| What the exercise asks |
Rewrite everything from the line containing "Focus the Search all agents field" down to the end of the lines, swapping "logo" for "emblem" and changing nothing else. Give only those lines.

====

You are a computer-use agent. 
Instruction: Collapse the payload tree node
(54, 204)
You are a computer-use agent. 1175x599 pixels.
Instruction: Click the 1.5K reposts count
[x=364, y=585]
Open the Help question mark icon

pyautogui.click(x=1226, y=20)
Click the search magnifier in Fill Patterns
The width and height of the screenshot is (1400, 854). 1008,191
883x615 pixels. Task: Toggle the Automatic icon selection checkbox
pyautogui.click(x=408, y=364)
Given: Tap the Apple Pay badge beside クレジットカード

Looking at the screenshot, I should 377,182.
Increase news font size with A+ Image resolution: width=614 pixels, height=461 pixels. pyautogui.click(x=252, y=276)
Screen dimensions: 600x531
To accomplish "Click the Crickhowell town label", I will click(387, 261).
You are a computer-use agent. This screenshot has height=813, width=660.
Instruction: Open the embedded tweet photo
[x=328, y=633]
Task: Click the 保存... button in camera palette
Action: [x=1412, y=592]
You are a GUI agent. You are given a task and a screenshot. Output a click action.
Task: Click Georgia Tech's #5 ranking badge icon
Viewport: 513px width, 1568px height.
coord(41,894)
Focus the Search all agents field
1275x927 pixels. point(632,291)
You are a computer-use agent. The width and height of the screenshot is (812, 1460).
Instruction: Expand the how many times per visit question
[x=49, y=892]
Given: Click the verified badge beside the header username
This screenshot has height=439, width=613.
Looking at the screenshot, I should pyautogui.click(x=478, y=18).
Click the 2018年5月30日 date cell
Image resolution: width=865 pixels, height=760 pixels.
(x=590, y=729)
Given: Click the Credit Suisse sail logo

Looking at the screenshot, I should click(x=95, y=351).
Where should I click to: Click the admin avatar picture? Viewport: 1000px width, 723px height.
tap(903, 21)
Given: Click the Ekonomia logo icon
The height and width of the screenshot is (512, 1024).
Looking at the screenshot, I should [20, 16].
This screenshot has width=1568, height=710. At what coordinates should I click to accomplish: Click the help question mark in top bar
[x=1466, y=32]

====

| Exercise solution |
Focus the Search all agents field
1275x927 pixels. point(632,291)
You are a computer-use agent. The width and height of the screenshot is (812, 1460).
Instruction: Expand the how many times per visit question
[x=49, y=892]
Given: Click the verified badge beside the header username
This screenshot has height=439, width=613.
Looking at the screenshot, I should pyautogui.click(x=478, y=18).
Click the 2018年5月30日 date cell
Image resolution: width=865 pixels, height=760 pixels.
(x=590, y=729)
Given: Click the Credit Suisse sail emblem

Looking at the screenshot, I should click(x=95, y=351).
Where should I click to: Click the admin avatar picture? Viewport: 1000px width, 723px height.
tap(903, 21)
Given: Click the Ekonomia emblem icon
The height and width of the screenshot is (512, 1024).
Looking at the screenshot, I should [20, 16].
This screenshot has width=1568, height=710. At what coordinates should I click to accomplish: Click the help question mark in top bar
[x=1466, y=32]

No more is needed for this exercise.